(Information given begins)
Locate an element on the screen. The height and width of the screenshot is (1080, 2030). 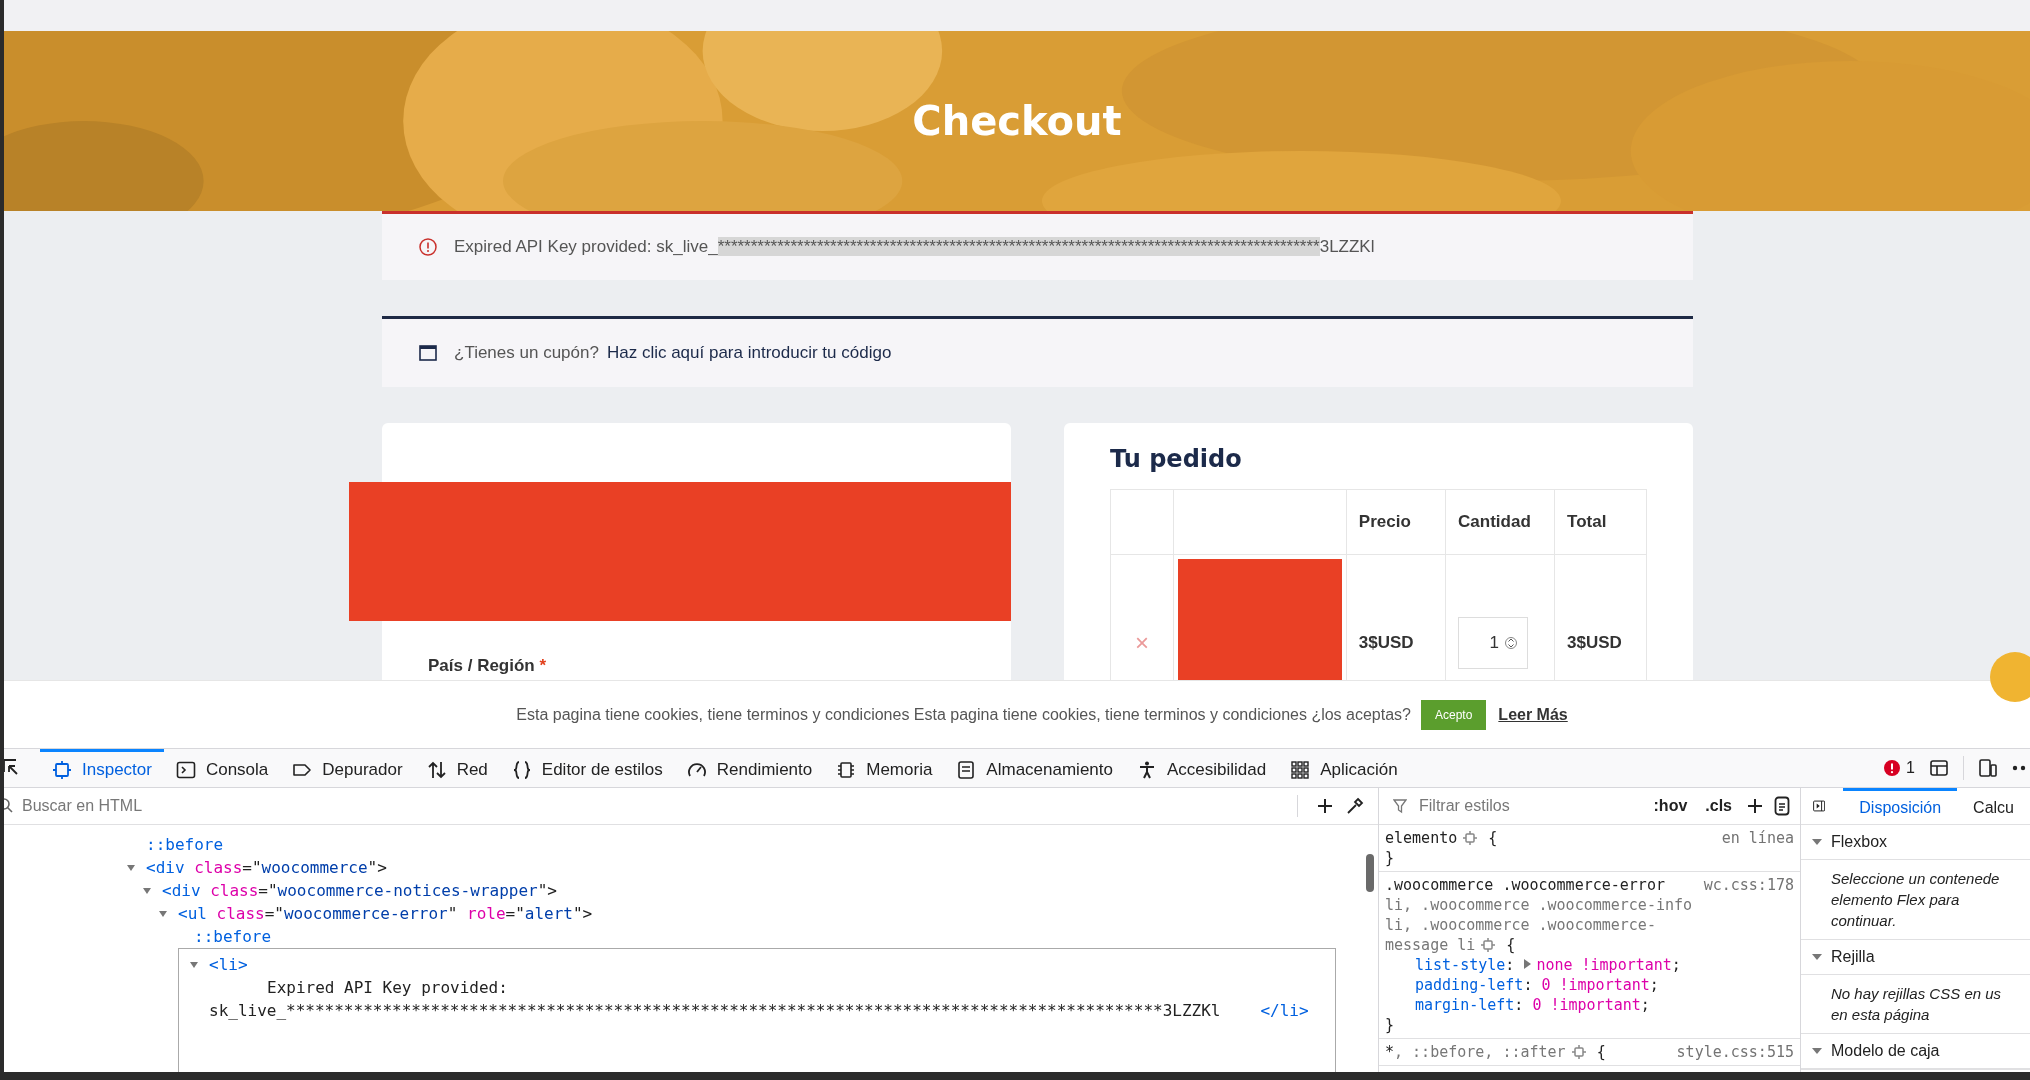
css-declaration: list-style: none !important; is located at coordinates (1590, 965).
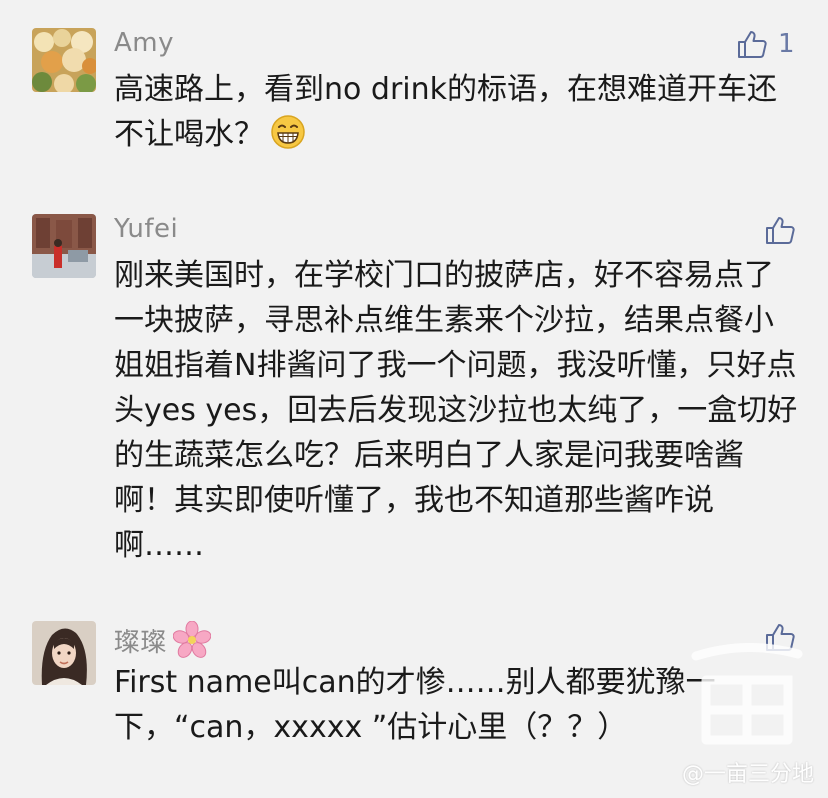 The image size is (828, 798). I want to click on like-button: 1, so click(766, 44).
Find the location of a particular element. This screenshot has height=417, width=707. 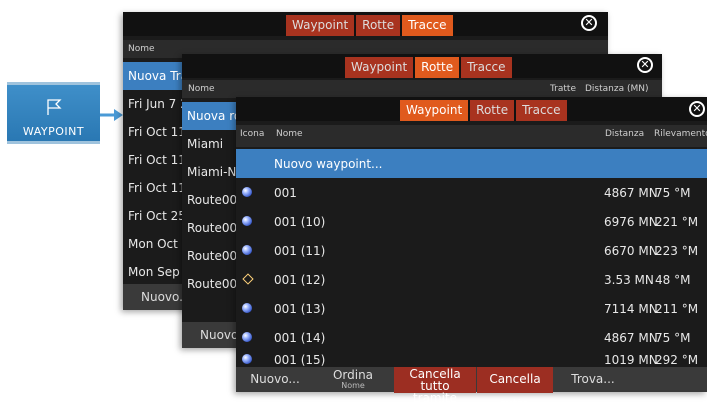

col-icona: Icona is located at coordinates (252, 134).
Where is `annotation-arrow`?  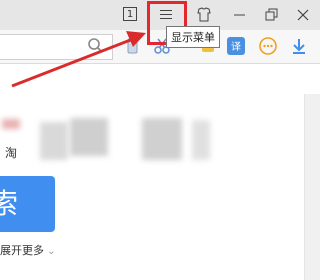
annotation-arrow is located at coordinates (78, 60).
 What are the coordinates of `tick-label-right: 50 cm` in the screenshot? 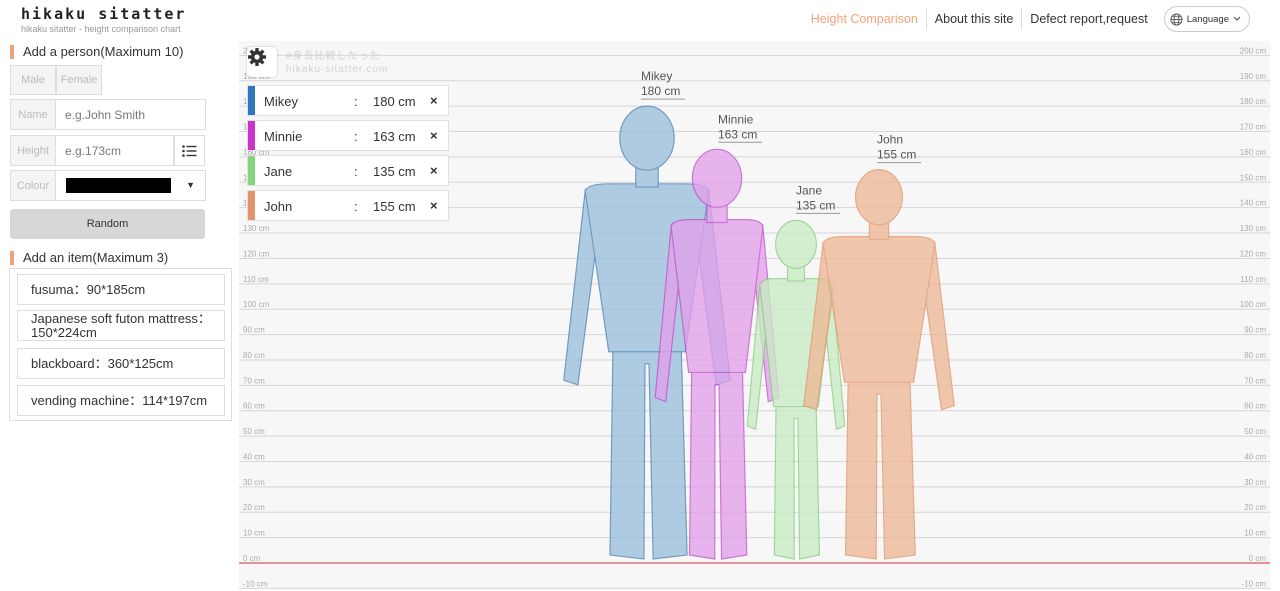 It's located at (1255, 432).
(Information given ends)
Work order
Reproduce the rows word for word, starting at the very first one and ending after the line that contains "The image size". Leave out the pictures.

Answer to this problem
Locate an element on the screen. The height and width of the screenshot is (1080, 2030). 
css-declaration: list-style: none !important; is located at coordinates (1590, 965).
 The image size is (828, 798). I want to click on like-button: 1, so click(766, 44).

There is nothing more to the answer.